Beyond the datasets in the Quickstart (FineWeb, Wikipedia, StarCoder), consider:

  • allenai/c4 — cleaned web text (~300 GB)
  • togethercomputer/RedPajama-Data-V2 — diverse web, books, code (~30T tokens)
  • Specialized datasets for code, math, or multilingual text

Every data submission is publicly accessible via its data URL. Every revealed model’s weights are downloadable. Use both to improve your model.

Fetch data from recently filled targets — this is real data that scored well against at least one model:

from soma_sdk import SomaClient
client = await SomaClient(chain="testnet")
targets = await client.get_targets(status="filled", limit=50)
training_data = []
for target in targets:
data = await client.fetch_submission_data(target.id)
training_data.append(data)

Training on this data biases your model toward domains the network is actively exploring.

model_bytes = await client.fetch_model(model_id="0xABC...")

Load into your framework:

from soma_models.v1.torch import Model
from soma_models.v1.configs import ModelConfig
competitor = Model.load_bytes(
model_bytes,
ModelConfig(dropout_rate=0.0),
)
  • Benchmarking — run compute_loss on the same data to compare your model’s performance
  • Fine-tuning from competitor weights — initialize from a strong checkpoint instead of random init
  • Knowledge distillation — use a stronger competitor’s logits as soft targets for training
  • Domain gap analysis — evaluate on filled targets’ data to find domains where you lose, then train on those
  • Weight averaging — merge your weights with a competitor’s using simple interpolation
  • Update frequency — push updated weights once per epoch (once per day). See Train a Model.
  • Mix data sources — train on FineWeb + network data + domain corpora to maintain generalization across the embedding space.
  • Track underserved regions — unfilled targets represent embedding regions lacking good data. These are opportunities for both submitters and model developers. See Targeting embedding gaps below.

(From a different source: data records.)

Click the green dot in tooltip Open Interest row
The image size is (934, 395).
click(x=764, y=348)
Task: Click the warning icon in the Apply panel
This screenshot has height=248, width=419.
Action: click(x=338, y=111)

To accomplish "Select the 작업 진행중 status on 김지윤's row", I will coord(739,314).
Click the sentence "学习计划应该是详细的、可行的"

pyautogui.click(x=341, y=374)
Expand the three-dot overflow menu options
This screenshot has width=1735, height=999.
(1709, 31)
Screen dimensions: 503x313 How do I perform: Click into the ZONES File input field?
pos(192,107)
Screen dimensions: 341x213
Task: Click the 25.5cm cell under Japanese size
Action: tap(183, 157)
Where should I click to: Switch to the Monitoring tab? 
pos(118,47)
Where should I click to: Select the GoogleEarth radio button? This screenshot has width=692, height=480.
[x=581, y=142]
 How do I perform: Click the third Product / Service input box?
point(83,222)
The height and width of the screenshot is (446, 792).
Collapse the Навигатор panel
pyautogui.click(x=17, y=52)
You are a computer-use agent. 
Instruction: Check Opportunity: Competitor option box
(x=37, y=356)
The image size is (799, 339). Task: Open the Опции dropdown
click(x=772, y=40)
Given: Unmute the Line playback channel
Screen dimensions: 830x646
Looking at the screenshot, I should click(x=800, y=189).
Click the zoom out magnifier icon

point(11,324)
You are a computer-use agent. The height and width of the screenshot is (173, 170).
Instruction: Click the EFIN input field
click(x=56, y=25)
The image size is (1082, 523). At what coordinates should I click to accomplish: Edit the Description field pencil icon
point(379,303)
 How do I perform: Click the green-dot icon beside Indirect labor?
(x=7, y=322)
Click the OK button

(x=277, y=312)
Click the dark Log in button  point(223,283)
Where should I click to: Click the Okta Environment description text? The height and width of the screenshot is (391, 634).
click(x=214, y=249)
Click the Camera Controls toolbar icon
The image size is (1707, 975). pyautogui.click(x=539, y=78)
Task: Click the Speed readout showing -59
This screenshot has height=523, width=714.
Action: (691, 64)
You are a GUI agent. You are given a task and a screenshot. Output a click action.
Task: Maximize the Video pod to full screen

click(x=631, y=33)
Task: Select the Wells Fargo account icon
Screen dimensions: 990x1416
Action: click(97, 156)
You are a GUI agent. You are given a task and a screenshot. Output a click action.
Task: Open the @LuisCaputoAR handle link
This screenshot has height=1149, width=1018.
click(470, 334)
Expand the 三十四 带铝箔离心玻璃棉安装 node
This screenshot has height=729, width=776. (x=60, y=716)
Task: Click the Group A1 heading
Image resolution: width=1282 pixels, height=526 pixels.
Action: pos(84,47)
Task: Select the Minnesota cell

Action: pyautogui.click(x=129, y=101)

Instead of competing head-to-head with existing models, choose a model embedding that occupies an underserved region of the embedding space. Then train on data that would serve that gap — domains and text distributions that existing models aren’t covering well.

To find where current models are positioned, query the model registry from the system state:

state = await client.get_system_state()
# Each registered model has an embedding
for model in state.model_registry:
print(model.id, model.embedding)

Look for sparse regions — areas of the embedding space with few or no model embeddings nearby. Define your model’s embedding in that region, then focus your training data on the corresponding domains. This reduces direct competition and increases your share of targets that fall in that part of the space.